Prof. Oman Fathurrahman dalam artikelnya yang berjudul “Aceh, Banten dan Mindanao” (terbit di Republika, Jumat, 8 Maret 2012) mengatakan bahwa sejauh ini, Jaringan Ulama Azyumardi Azra (1994) dianggap sebagai kajian terlengkap saling silang hubungan keilmuan antar ulama Melayu-Nusantara dengan Haramayn (Timur Tengah). Tapi, keterlibatan ulama Melayu-Mindanao ternyata masih luput dari pengamatannya, mungkin karena sulitnya akses terhadap khazanah naskah Melayu di wilayah konflik ini.

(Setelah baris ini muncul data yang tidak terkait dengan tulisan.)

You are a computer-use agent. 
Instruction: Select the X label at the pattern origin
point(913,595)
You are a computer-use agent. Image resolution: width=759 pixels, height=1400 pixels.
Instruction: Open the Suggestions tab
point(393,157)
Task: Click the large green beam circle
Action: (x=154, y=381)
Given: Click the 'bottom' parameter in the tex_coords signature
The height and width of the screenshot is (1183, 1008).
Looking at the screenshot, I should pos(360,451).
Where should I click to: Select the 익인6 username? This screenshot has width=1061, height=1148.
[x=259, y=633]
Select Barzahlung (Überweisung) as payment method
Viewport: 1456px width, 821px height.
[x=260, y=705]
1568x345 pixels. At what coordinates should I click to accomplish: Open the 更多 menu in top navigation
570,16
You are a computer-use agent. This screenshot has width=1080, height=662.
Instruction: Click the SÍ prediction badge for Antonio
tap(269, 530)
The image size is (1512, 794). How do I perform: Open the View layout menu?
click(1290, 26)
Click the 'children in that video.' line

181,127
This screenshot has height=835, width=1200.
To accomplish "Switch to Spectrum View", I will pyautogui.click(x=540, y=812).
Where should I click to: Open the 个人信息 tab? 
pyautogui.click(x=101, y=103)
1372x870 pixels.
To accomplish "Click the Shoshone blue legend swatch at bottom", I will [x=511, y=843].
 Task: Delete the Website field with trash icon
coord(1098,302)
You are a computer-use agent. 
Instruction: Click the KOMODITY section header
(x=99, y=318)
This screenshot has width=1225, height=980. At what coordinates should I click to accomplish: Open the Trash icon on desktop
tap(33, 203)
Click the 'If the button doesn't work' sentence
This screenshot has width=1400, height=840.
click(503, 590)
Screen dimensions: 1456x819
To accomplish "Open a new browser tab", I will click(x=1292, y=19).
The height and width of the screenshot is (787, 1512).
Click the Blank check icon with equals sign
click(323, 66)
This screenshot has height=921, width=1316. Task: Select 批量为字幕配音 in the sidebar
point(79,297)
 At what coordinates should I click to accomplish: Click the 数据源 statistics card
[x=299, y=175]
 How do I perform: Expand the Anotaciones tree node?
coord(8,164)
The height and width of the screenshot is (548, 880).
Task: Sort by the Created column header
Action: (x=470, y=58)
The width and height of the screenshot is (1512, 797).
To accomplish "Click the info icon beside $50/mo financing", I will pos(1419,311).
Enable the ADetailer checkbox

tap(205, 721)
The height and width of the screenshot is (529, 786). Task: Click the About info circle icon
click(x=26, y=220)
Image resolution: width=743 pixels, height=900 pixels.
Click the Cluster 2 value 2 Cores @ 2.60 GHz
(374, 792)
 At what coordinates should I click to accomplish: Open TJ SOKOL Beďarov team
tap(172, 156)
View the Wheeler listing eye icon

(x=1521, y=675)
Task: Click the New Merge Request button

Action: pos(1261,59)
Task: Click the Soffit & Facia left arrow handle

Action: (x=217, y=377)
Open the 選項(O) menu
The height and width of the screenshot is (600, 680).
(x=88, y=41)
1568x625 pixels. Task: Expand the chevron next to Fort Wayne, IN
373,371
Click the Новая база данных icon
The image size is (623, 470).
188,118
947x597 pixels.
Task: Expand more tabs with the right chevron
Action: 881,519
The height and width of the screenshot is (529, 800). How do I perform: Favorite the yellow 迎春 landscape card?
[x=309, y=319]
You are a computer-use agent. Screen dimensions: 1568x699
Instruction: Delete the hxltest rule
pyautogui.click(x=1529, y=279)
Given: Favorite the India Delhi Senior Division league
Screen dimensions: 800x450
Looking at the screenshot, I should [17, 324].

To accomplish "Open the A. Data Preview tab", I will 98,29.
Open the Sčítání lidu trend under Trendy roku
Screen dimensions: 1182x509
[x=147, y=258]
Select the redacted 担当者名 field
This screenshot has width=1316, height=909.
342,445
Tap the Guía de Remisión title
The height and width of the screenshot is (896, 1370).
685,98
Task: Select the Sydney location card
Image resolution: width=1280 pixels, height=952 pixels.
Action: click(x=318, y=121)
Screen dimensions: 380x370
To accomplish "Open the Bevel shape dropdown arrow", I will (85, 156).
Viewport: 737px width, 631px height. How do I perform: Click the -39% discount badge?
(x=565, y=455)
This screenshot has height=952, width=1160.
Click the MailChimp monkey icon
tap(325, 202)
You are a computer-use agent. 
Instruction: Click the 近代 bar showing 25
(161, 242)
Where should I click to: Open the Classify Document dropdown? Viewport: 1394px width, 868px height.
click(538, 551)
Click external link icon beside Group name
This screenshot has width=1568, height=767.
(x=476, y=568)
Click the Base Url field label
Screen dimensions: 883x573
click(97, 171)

Padahal, ulama Melayu-Mindanao dan peninggalan warisan tertulisnya yang berupa manuskrip, terbilang sangat penting dan kaya dan merupakan satu kesatuan yang tak terpisahkan dari narasi besar sejarah peradaban Islam di kawasan Nusantara.
Salah satu bukti akan adanya jaringan keilmuan dan keulamaan yang melibatkan Mindanao dan wilayah Nusantara lainnya ini adalah keberadaan manuskrip bernomor kode ML 361 koleksi Perpustakaan Nasional Republik Indonesia (PNRI) Jakarta. Manuskrip tersebut berjudul “Bidâyah al-Mubtadî ‘alâ ‘Aqîdah al-Muhtadî” dan dikarang oleh seorang ulama Mindanao yang bermukim di Aceh, bernama Syekh Abdul Majid al-Mindanaui. Karya tersebut diselesaikan pada 6 Rajab masa pemerintahan Sultan Mahmud Syah (memerintah 1767-1787 M).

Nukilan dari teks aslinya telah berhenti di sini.